There were present:  Messrs. Thompson, Sellers and Furness, of the
Committee, and the Medium, Dr. Henry Slade.

The seance was conducted at a pine table prepared by the Medium, which was supplied with two falling leaves and stationed at a point remote from the centre of the room, and contiguous to a wall of the apartment.  Upon the table were two ordinary writing slates and fragments of slate pencils.

The relative positions of the Medium and the Committee were as follows:  the Medium was seated in the space between the table and the wall.  Professor Thompson occupied a chair at the side of the table to the right, and Mr. Furness one at the side to the left of the Medium.  Mr. Sellers was seated at the side directly opposite to the Medium.

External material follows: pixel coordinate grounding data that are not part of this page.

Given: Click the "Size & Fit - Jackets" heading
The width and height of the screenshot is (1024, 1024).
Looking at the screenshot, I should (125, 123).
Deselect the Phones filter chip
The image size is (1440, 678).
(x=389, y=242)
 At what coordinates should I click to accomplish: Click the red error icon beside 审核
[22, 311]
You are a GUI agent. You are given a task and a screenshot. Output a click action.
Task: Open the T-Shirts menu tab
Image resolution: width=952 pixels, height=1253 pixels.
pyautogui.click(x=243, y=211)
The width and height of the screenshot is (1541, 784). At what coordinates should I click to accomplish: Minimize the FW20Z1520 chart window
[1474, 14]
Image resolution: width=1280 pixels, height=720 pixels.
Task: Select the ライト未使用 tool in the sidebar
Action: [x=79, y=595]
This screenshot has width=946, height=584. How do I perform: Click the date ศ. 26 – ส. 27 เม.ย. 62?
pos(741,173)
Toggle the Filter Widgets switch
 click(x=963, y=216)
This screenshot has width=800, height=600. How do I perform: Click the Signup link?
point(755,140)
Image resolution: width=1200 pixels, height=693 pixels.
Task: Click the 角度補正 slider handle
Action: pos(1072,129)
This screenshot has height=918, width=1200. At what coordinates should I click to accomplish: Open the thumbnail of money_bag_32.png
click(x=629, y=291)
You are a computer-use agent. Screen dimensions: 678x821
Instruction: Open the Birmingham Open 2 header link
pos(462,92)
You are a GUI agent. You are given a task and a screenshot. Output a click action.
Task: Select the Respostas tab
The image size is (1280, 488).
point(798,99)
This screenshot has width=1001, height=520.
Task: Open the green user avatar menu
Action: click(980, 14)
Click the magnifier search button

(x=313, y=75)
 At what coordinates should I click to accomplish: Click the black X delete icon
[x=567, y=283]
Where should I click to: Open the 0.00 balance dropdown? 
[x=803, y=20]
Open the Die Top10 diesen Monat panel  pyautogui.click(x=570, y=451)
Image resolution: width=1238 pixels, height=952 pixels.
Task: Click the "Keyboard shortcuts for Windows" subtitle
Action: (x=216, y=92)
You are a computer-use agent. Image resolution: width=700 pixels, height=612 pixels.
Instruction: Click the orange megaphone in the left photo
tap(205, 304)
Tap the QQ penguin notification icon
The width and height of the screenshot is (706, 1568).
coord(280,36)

After calling attention to the slates and the pencil pieces, the Medium remarked that, as his baggage had not come to hand, he was apprehensive that the sitting would not be a very good one.  A brief, general conversation followed, and then, complying with a direction of the Medium, all present joined hands upon the table.  Thereupon the Medium abruptly started back, and, remarking that he had received a very severe shock of some kind, inquired whether the gentlemen present had not experienced a like sensation.  The responses were in the negative.

The Medium next proposed to give an exhibition of “Spiritism” through the agency of communications invisibly written upon the apparently blank surface of one of the slates.  At this point Mr. Sellers asked that the table be examined, and, with the assent of the Medium, an examination was accordingly made by the Committee; the only noteworthy result of which was the discovery immediately beneath the table-top of openings or slots into which the bars supporting the table leaves entered when turned to permit the lowering of the leaves.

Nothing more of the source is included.